> **TASK OBJECTIVE**: Every line in the records below between the one holding "Click the browser back arrow icon" and the one holding "Given: Enable the 开启物料排序设置模块 checkbox", inclusive, is to be set down exactly; all other lines are to be left out.

> **EXERCISE INPUT**:

■ ■ ■ ■

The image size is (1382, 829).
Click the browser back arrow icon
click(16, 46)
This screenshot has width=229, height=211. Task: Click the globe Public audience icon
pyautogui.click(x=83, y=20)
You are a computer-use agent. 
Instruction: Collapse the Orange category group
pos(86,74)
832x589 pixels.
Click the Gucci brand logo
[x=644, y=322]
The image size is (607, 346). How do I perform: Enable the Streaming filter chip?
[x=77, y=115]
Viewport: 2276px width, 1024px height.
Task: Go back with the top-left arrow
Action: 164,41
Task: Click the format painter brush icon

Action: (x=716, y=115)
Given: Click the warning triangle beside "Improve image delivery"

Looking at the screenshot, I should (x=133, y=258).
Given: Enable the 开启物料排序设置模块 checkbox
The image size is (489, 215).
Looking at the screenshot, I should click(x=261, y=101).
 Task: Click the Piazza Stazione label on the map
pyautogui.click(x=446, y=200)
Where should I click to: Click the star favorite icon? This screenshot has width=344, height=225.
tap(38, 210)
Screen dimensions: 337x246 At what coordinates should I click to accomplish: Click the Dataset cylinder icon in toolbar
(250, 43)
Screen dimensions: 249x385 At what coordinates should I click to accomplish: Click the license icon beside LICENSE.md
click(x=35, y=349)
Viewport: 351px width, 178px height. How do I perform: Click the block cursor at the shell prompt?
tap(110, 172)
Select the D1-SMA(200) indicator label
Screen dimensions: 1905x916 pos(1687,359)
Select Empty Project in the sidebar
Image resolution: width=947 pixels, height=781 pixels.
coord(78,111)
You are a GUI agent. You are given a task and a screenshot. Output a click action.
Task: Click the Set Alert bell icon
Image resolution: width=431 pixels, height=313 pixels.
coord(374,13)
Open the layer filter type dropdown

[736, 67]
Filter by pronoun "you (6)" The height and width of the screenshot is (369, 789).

■ ■ ■ ■

> **COMPLETED EXERCISE**:
Click the browser back arrow icon
click(16, 46)
This screenshot has width=229, height=211. Task: Click the globe Public audience icon
pyautogui.click(x=83, y=20)
You are a computer-use agent. 
Instruction: Collapse the Orange category group
pos(86,74)
832x589 pixels.
Click the Gucci brand logo
[x=644, y=322]
The image size is (607, 346). How do I perform: Enable the Streaming filter chip?
[x=77, y=115]
Viewport: 2276px width, 1024px height.
Task: Go back with the top-left arrow
Action: 164,41
Task: Click the format painter brush icon

Action: (x=716, y=115)
Given: Click the warning triangle beside "Improve image delivery"

Looking at the screenshot, I should (x=133, y=258).
Given: Enable the 开启物料排序设置模块 checkbox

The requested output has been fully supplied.